◆ **PROBLEM TO WORK ON**
Among the records below, determine how many lines have the word "window" in them; output only the number.

◆ **SUPPLIED RECORDS**
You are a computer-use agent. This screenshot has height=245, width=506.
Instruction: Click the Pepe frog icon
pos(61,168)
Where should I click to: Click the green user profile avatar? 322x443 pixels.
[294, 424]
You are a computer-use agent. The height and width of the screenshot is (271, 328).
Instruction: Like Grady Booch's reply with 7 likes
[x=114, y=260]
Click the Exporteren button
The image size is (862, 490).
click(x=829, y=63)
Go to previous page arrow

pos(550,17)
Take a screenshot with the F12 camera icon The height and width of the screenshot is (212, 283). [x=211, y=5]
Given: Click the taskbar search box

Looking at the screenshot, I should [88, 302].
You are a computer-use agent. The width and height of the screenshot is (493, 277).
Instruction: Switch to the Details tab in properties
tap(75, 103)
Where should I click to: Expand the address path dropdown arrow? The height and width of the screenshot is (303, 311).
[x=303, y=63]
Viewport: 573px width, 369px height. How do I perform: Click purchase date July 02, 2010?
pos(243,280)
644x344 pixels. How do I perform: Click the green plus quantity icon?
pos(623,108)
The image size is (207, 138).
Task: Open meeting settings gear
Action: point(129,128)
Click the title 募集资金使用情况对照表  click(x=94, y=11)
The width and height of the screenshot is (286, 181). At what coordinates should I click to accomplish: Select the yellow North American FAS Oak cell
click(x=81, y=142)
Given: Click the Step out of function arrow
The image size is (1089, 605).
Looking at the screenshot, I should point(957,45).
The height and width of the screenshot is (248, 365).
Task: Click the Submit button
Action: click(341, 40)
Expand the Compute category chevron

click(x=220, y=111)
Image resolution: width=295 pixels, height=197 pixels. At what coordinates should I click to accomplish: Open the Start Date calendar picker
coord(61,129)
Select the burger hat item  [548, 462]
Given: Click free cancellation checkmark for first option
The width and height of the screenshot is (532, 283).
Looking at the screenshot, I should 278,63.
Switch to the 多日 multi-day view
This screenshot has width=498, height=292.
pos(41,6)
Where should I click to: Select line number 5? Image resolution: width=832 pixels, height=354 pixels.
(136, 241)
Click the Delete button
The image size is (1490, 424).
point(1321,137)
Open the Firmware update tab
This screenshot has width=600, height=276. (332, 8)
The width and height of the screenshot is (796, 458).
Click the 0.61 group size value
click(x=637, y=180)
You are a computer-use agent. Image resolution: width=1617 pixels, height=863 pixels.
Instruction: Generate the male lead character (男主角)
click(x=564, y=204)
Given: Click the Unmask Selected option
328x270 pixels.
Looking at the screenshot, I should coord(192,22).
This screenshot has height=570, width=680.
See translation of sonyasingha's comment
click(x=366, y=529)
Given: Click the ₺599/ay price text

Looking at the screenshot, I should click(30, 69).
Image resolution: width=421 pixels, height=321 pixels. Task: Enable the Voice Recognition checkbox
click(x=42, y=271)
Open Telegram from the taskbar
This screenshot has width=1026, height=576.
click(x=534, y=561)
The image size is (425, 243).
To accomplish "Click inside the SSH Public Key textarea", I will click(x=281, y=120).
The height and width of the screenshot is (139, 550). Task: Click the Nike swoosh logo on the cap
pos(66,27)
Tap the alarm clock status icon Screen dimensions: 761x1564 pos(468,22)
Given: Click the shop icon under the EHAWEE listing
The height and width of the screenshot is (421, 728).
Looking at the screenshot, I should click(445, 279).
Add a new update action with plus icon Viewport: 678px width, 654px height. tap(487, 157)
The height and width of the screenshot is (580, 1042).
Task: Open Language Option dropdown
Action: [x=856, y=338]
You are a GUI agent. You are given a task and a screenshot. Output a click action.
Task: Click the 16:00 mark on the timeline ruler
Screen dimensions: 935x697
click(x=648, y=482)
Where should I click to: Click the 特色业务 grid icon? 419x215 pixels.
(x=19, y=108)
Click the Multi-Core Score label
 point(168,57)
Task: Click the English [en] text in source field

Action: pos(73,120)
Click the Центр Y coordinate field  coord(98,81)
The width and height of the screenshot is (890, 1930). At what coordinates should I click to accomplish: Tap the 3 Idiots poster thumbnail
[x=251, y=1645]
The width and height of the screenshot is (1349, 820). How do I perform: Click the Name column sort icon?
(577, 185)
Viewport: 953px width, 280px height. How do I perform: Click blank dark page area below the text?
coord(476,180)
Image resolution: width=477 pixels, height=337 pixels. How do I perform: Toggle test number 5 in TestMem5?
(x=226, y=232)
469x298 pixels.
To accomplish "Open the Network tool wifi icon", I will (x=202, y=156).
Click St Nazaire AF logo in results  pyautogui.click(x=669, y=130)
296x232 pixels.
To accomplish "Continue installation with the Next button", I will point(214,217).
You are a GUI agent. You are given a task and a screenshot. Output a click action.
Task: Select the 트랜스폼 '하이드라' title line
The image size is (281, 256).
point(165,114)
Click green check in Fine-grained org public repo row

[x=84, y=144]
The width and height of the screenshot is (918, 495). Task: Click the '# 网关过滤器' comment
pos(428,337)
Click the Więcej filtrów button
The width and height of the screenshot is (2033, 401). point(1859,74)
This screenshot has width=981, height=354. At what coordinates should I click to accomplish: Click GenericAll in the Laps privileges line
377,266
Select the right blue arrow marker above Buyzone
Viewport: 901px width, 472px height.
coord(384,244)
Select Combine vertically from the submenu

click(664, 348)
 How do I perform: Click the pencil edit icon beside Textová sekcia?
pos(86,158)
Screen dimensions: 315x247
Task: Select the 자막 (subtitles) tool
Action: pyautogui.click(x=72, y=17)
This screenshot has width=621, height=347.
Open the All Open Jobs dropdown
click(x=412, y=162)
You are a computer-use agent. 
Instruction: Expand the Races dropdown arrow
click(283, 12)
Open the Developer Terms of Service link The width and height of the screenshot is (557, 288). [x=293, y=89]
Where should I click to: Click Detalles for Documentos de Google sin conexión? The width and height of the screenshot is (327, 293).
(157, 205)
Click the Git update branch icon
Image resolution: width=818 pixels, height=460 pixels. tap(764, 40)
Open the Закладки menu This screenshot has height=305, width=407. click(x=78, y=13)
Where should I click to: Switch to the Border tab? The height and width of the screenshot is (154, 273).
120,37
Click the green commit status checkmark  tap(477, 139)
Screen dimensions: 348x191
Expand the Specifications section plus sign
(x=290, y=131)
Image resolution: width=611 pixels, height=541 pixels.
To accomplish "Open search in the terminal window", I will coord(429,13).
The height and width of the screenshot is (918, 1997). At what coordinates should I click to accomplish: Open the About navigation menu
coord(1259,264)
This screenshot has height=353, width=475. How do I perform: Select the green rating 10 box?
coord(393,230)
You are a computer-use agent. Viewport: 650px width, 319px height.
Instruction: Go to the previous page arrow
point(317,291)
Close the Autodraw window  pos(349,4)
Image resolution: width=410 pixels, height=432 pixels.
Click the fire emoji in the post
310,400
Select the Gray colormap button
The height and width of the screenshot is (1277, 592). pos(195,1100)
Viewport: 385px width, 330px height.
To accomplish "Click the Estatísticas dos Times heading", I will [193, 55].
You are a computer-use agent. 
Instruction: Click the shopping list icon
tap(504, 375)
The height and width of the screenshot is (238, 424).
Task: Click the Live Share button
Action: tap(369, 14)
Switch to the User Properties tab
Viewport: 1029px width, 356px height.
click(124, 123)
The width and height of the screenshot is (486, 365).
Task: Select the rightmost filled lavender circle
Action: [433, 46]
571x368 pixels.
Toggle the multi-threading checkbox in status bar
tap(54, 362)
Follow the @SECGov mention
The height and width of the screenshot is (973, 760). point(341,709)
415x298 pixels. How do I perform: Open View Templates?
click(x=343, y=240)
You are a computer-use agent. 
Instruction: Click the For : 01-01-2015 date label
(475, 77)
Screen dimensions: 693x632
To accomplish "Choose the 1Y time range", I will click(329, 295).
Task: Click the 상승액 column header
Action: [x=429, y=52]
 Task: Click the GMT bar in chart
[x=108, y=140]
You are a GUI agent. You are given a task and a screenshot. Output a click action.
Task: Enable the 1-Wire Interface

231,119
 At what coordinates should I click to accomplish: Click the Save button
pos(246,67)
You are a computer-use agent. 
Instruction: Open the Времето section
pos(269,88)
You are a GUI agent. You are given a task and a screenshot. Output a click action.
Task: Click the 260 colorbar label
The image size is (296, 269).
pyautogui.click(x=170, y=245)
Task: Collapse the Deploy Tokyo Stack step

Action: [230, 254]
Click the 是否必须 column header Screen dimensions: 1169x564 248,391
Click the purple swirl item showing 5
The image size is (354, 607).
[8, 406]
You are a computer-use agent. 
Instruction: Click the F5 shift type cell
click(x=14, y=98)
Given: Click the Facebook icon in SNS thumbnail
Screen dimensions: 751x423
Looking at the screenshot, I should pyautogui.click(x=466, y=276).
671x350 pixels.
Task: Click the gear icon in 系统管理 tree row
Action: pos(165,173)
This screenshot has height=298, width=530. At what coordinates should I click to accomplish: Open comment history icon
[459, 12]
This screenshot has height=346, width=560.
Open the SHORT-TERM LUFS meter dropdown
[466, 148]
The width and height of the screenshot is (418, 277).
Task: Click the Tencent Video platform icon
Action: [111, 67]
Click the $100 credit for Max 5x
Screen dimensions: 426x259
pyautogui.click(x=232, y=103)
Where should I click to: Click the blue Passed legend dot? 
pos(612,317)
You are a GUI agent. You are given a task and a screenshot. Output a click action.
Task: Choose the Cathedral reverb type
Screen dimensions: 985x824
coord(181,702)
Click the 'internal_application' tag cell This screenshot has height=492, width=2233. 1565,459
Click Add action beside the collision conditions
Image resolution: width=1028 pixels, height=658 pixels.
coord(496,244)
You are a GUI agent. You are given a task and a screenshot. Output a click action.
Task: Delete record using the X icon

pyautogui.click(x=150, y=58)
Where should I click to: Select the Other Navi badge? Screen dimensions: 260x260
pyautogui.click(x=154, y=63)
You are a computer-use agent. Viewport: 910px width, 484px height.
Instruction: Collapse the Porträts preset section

◆ **RESPONSE**
2